“Smart” seems to have become the operative word for businesses across the globe these days. Smarter manufacturing, smarter devices, smarter logistics, and inevitably, smarter power; every organization wants to be associated with this new buzzword. If we take a step backward, what does ‘smarter’ mean in the context of the human brain? Simply put, a smarter individual is someone who can assimilate, retain, and recall information quickly and make immediate decisions based on the information available to him/her. Within this cycle, the notion of ‘intelligence’ is the ability to convert available information into insights, which, in turn, help reach a decision. In the context of automated systems, data is analogous to information and the conversion of information into insights, or ‘predictive analytics’ has become the most valuable input for making decisions, be those automated or manual. The possibilities of applying predictive analytics across business verticals are endless, and we are already seeing manifestations in the power sector in the form of smart meters, predictive asset analytics, and reduced T&D losses.

Predictive Analytics for Optimizing Power Consumption

The challenges faced by the power generation sector are not just limited to minimizing consumption and reducing losses. The problem is much more fundamental, with the imminent depletion of resources used for power generation, be it water or fossil fuels, and the risks and high costs associated with alternative sources such as nuclear energy, wind, solar energy etc. Hence, more and more emphasis is being placed on efficient energy management by power producers, distributors, and consumers. The establishment of a smart grid is a key initiative to improve efficiency, maintenance and planning. The smart grid is essentially an automated system that connects all entities in the power sector, allowing them to interact with each other in real-time. Using historical data, future consumption patterns can be predicted.
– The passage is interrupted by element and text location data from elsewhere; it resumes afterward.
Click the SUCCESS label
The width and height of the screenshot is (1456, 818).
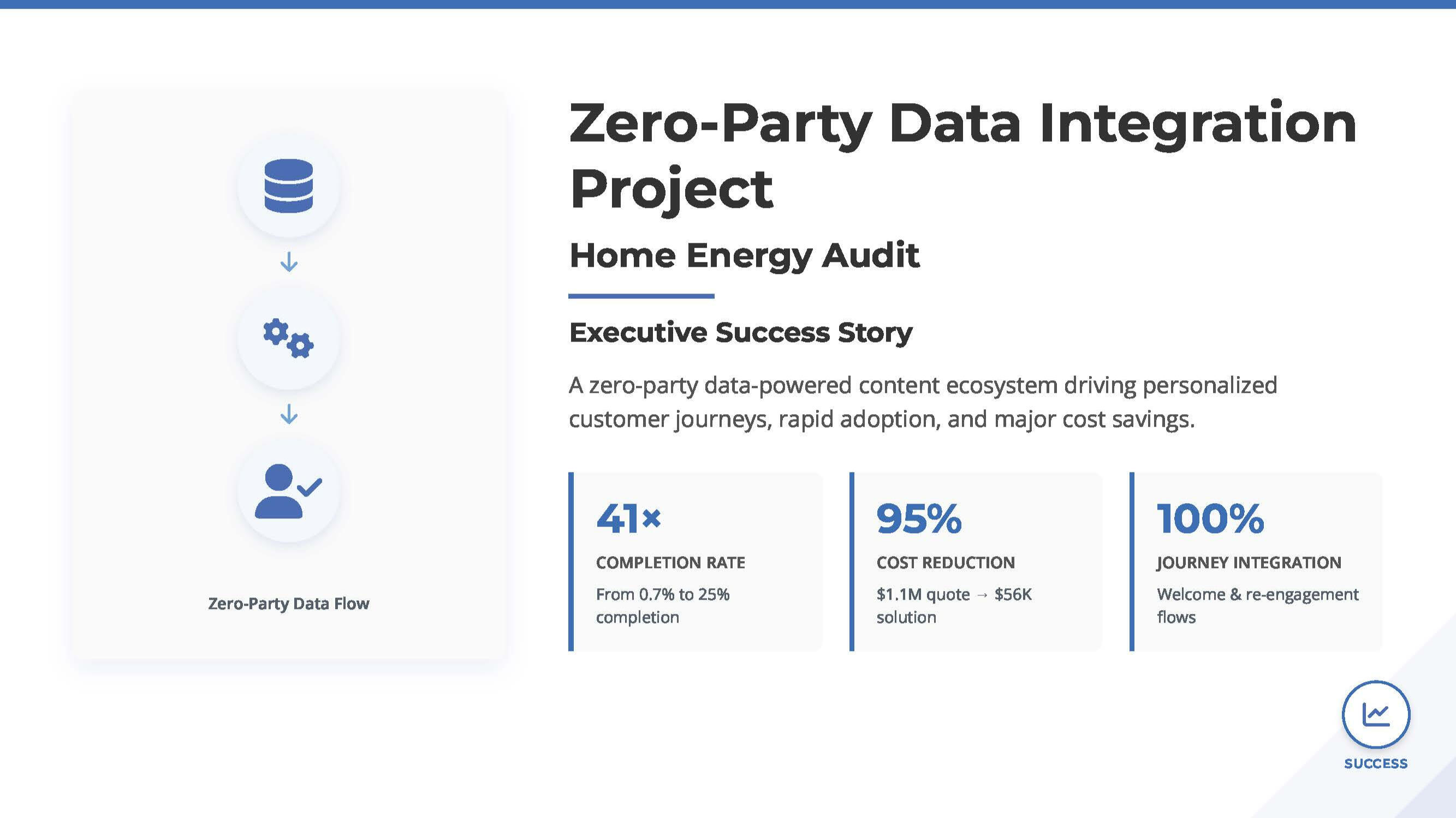pyautogui.click(x=1376, y=763)
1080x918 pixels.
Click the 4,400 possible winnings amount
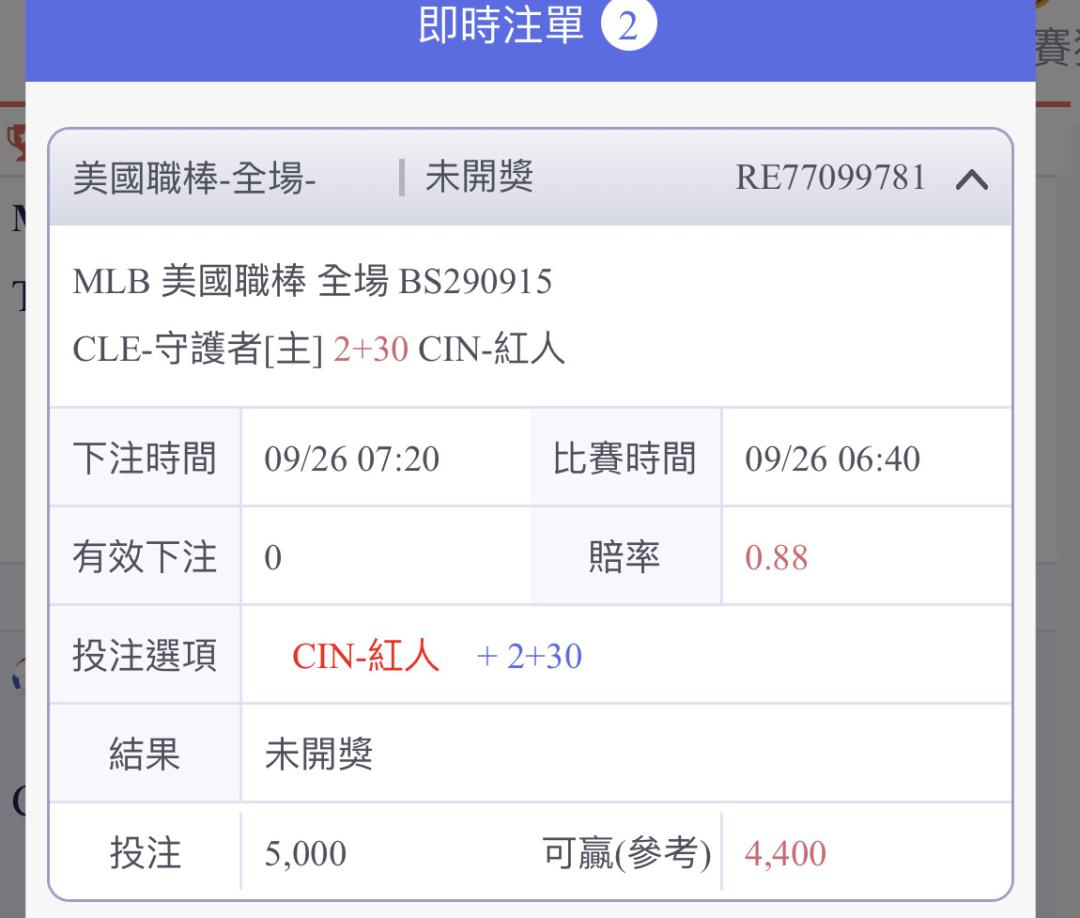tap(785, 853)
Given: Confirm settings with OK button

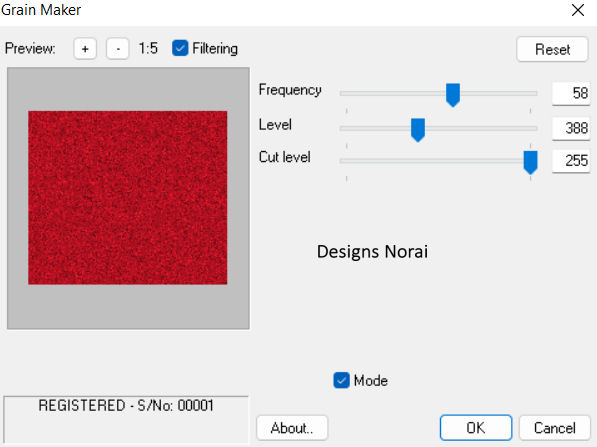Looking at the screenshot, I should [476, 428].
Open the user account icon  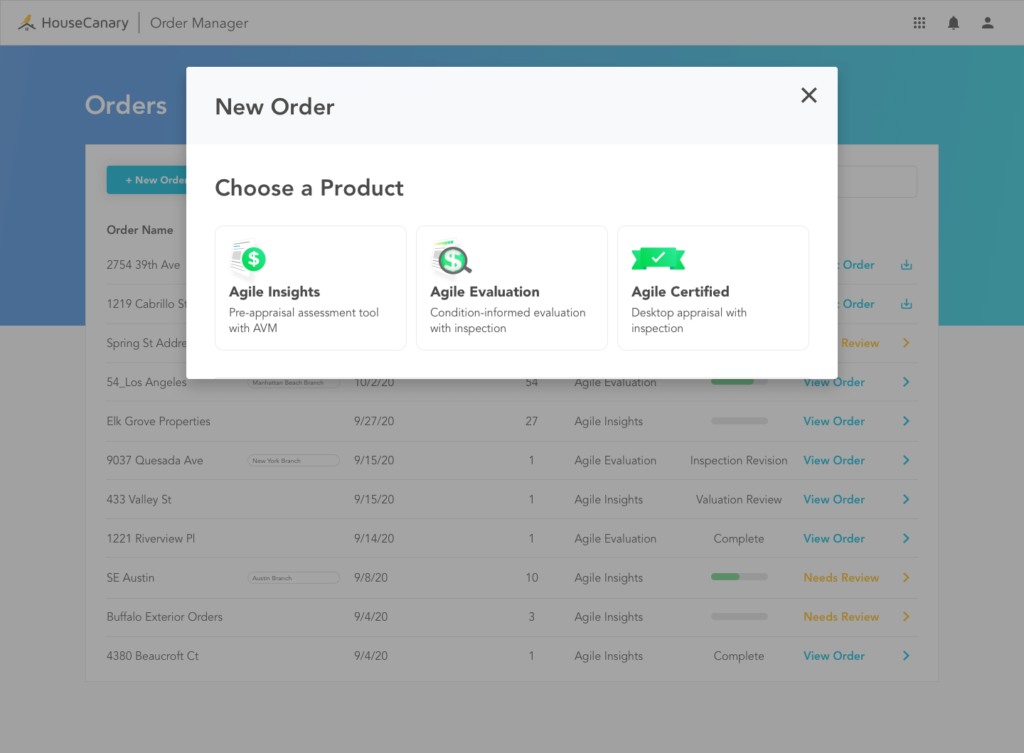(987, 23)
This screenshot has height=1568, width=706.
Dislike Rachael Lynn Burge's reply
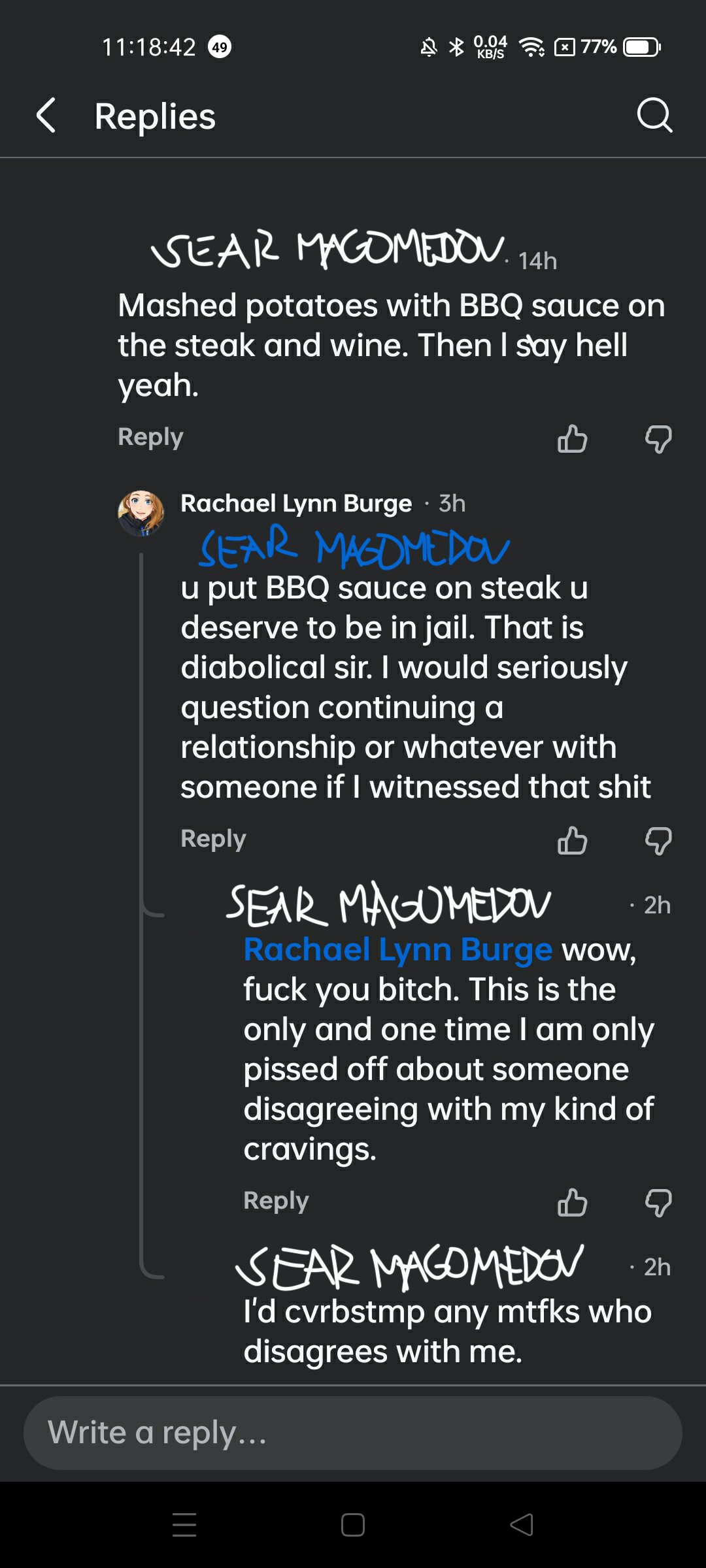(658, 840)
Any abnormal change in consumption can be tracked and the cause of such changes can be detected, thereby ensuring that usage of power-inefficient equipment can be minimized. With concrete data available at hand, consumers can be convinced of the need to replace or repair energy-inefficient devices by providing them details on long-term cost implications using predictive analytics. Enterprises are also using cloud-based analytics to generate actionable insights. For instance, some organizations use business intelligence software and data from sensors to detect occupancy rates in buildings at different time intervals. Automated systems can then use this data to control consumption in real-time and eventually reduce energy costs.

Predictive Analytics for Improving Power Generation Efficiency

One of the key challenges faced by power generation units is tackling downtime due to equipment failure. The ideal way to optimize power generation efficiency would be to devise a way in which operators can anticipate equipment failures with a fair degree of accuracy and accordingly schedule maintenance. During maintenance, staging equipment can be used to minimize, or even eliminate, downtime. Real-time waveform monitoring and other predictive analytics methods can be used to generate timely insights on equipment performance and help avoid downtime occurring due to overloading, voltage fluctuations, and damages to ancillary equipment.

Predictive Analytics for Reducing T&D Losses

In countries such as India, transmission and distribution losses are still more than a staggering 20%, which is ironical for a country that is facing a significant power deficit. However, the potential for reducing T&D losses with the implementation of a nation-wide smart grid is enormous. With rapid technological advances and the emergence of IoT, it is becoming easier to track and monitor disruptions in supply. Analytical tools can derive relevant and real-time data from equipment such as sensors, smart meters, and other communications devices and generate actionable insights for T&D companies. This approach, also referred to as asset analytics, helps T&D companies improve productivity based on measures such as asset health, criticality, and maintenance scheduling.

By using machine learning, the asset health can be monitored using algorithms that can track variables such as the condition of the asset, weather, failure frequency etc. These algorithms can be based on analytical techniques such as logistic regression, neural networks etc.

The aforementioned ways are just a tip of the iceberg; there is an enormous potential that big data analytics offers us to ensure optimal utilization of power. Quite evidently, we no longer have many other options remaining with rapidly depleting resources. It is high time we become a lot smarter with not just the way we consume power, but also generate, transmit and distribute it.